> _WHAT YOU NEED TO DO_
Reproduce each of the records below word for word, leaving out the pictures.

Data entries
+---+

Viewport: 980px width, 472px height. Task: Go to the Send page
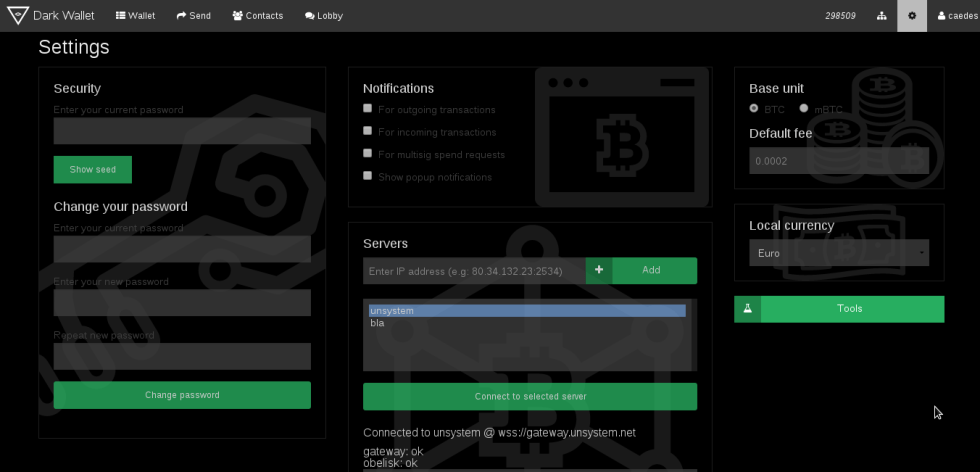pyautogui.click(x=194, y=16)
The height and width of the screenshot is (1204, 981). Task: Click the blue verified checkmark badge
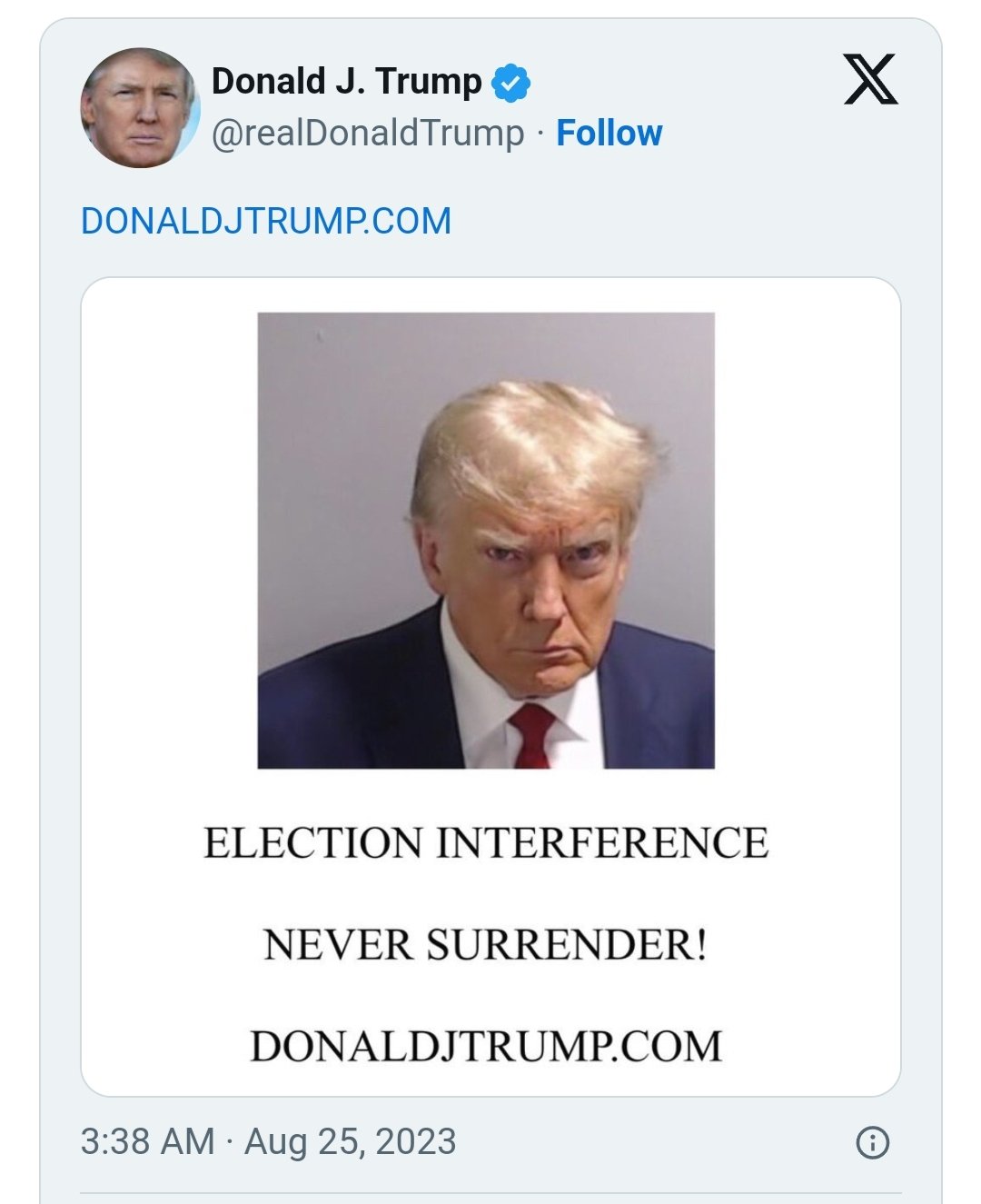510,83
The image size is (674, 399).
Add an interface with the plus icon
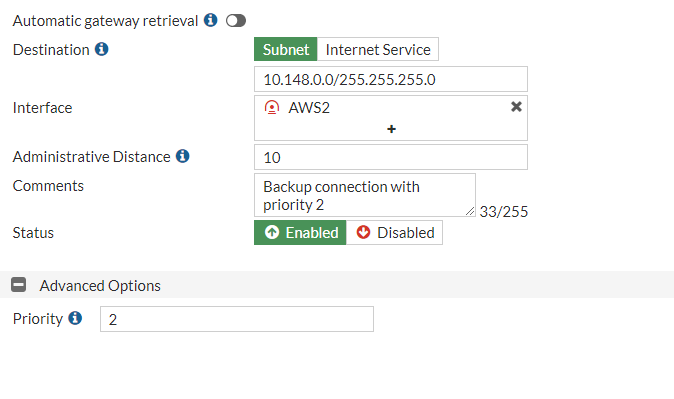point(391,129)
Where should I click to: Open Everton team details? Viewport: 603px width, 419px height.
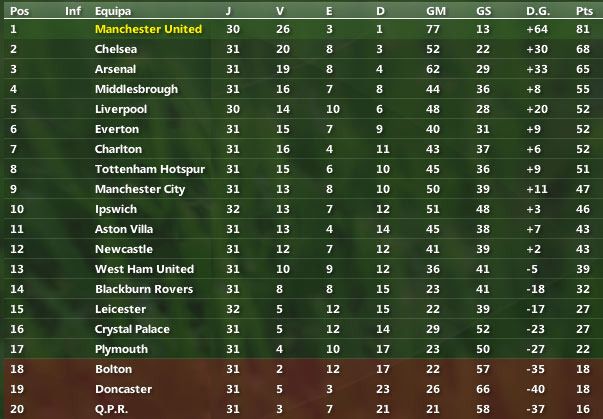[x=116, y=129]
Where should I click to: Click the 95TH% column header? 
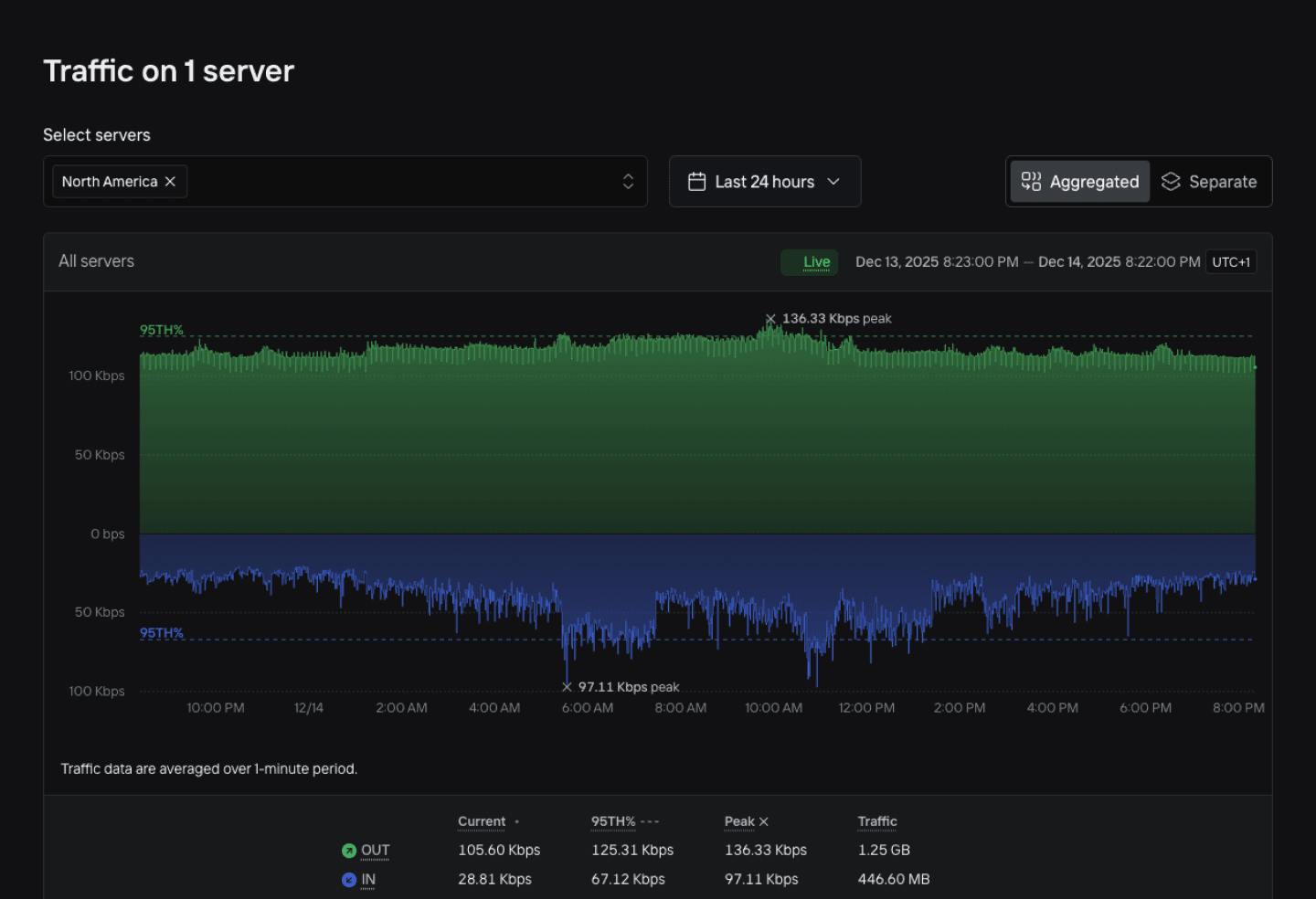613,821
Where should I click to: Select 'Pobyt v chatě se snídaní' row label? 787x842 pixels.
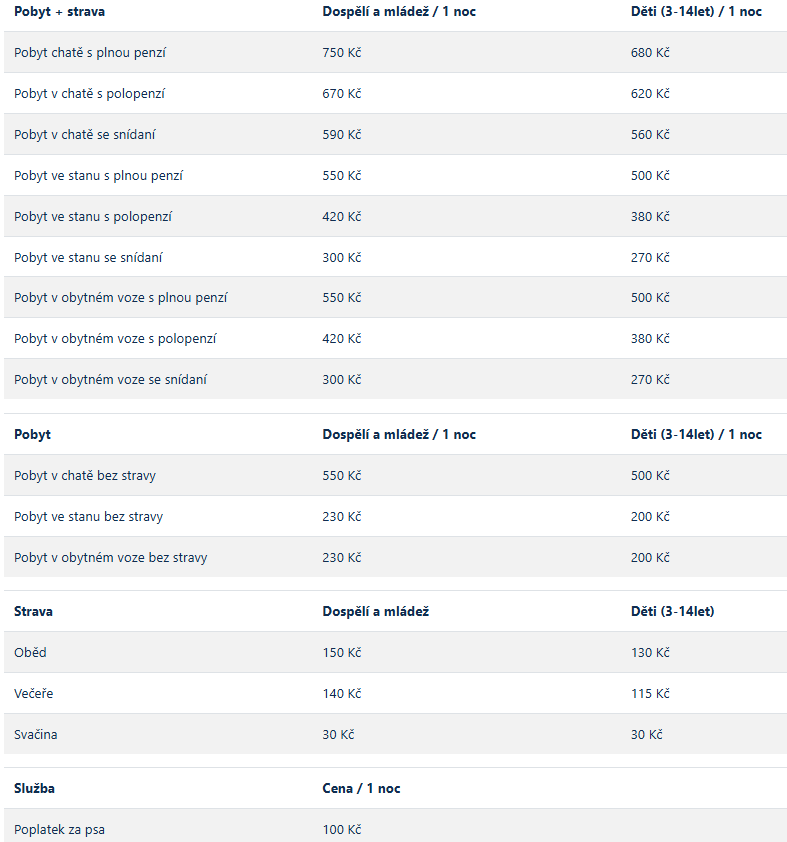pyautogui.click(x=84, y=134)
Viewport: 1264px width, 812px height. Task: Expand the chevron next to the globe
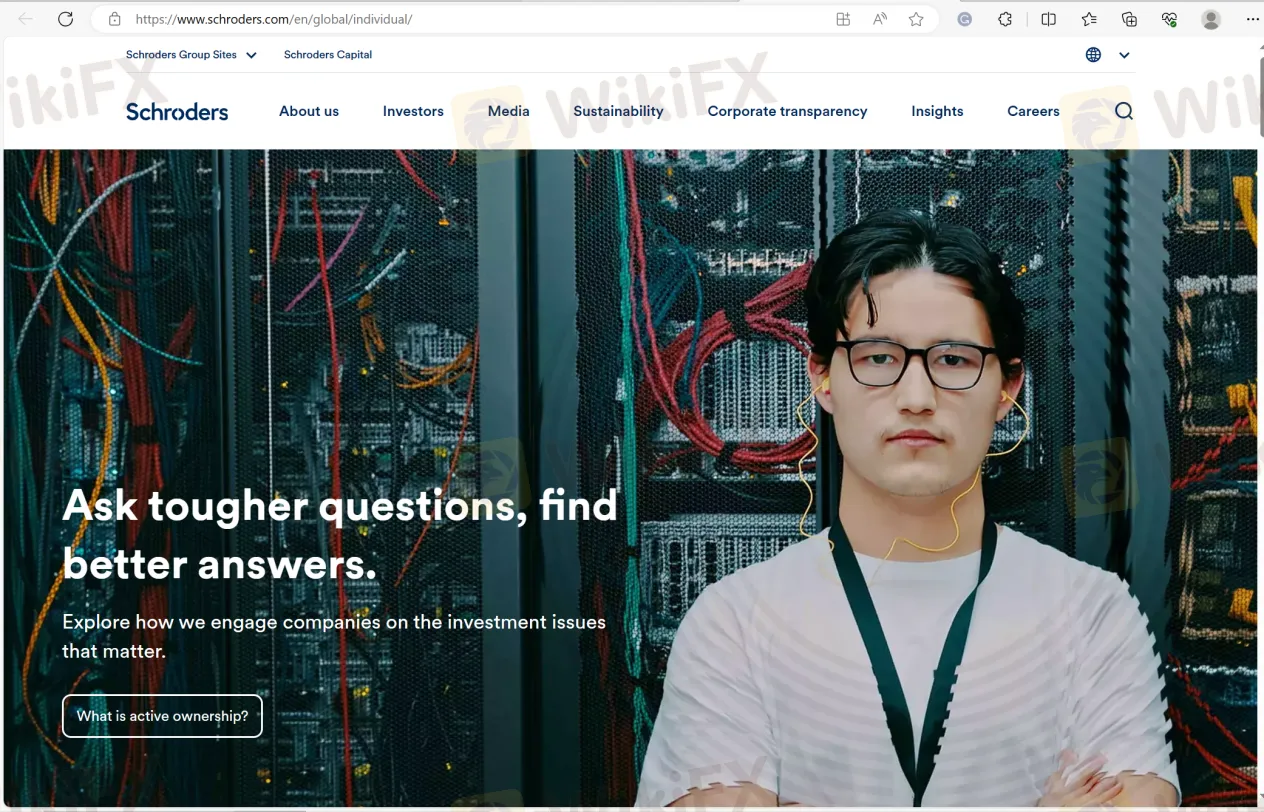1124,55
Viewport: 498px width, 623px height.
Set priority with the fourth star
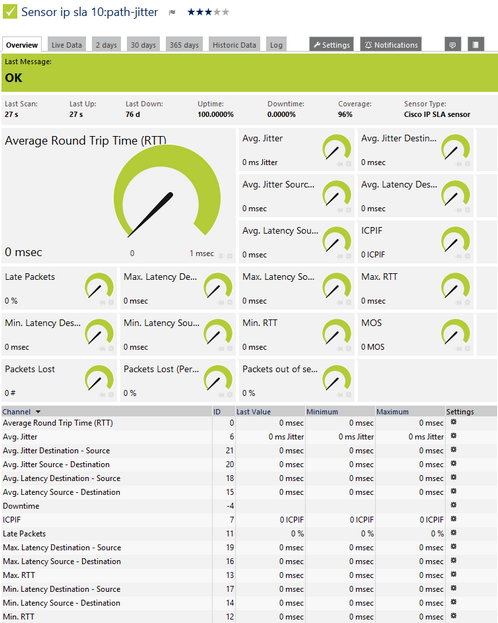pyautogui.click(x=217, y=12)
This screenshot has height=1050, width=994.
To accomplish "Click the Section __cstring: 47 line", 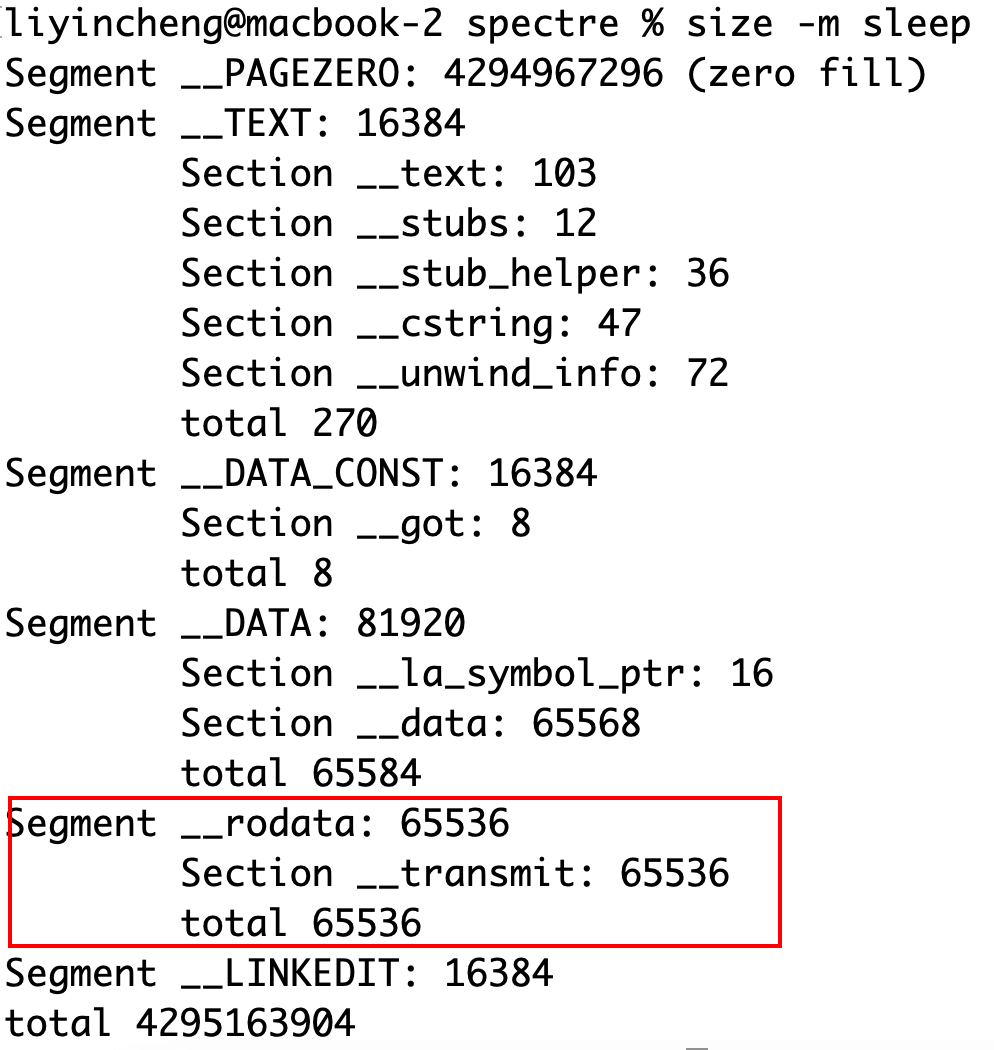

+---+

> _REPLY_
Viewport: 980px width, 472px height. Task: Go to the Send page
pyautogui.click(x=194, y=16)
The height and width of the screenshot is (1204, 981). Task: Click the blue verified checkmark badge
510,83
The image size is (674, 399).
Add an interface with the plus icon
point(391,129)
Where should I click to: Open Everton team details? Viewport: 603px width, 419px height.
[x=116, y=129]
Where should I click to: Click the 95TH% column header? 
613,821
Where should I click to: Select 'Pobyt v chatě se snídaní' row label? 787x842 pixels.
pyautogui.click(x=84, y=134)
Viewport: 1264px width, 812px height. Task: Expand the chevron next to the globe
1124,55
Viewport: 498px width, 623px height.
Set priority with the fourth star
pyautogui.click(x=217, y=12)
This screenshot has height=1050, width=994.
To accomplish "Click the Section __cstring: 47 line", 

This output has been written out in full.